[SOLVED] Lagrangian formalism (demonstration)

My question is about the multiplicity of the Lagrangian to a Physics system.

I pretend to demonstrate the following proposition:

For a system with $n$ degrees of freedom, written by the Lagrangian $L$, we have that: $$L'=L+\frac{d F(q_1,...,q_n,t)}{d t}$$ also satisfies Lagrange's equations, where $F$ is any arbitrary function, but differentiable.

I saw the resolution to this problem and I found that another interesting proposition was needed to complete the demonstration, and it was:

$$\frac{\partial \dot{F}}{\partial \dot{q}}=\frac{\partial F}{\partial q}$$

Why is this true? How could I say that the relation between the temporal variation of $F$ and the temporal variation of $q$, is equivalent to the relation between $F$ and $q$.

Maybe this is a silly question, but I don't get it in my head. I can try examples and see that it's true, but I can't figure it out why.

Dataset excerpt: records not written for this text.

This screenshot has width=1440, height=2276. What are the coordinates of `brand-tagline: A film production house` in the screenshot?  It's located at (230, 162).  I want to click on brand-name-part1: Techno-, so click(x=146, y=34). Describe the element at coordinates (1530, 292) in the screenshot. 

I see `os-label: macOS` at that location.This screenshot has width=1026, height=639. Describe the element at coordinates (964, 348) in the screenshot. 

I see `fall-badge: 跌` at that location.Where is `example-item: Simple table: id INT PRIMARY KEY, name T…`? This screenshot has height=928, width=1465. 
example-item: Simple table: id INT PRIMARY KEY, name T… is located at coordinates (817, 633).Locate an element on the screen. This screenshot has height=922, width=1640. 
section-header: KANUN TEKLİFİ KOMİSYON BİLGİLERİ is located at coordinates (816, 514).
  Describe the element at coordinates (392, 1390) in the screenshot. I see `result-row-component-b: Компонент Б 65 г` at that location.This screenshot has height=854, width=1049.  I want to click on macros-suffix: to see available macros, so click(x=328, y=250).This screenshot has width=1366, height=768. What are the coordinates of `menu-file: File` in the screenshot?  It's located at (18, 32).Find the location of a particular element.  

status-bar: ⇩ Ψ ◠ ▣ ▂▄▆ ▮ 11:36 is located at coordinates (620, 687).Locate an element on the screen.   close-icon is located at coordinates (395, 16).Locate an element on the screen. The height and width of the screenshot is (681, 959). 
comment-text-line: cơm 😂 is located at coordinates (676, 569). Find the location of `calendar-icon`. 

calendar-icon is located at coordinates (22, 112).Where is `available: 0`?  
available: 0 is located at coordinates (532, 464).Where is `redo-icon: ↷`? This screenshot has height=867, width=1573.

@user12029 2015-04-06 00:20:07

Hint: $\frac{\partial }{\partial \dot{q}}\dot{F}=\frac{\partial}{\partial \dot{q}}\left(\frac{\partial F}{\partial q}\dot{q}+\frac{\partial F}{\partial \dot{q}}\ddot{q}+\frac{\partial F}{\partial t}\right)$

What does $F=F(q,t)$ imply about $\frac{\partial}{\partial \dot{q}} F$?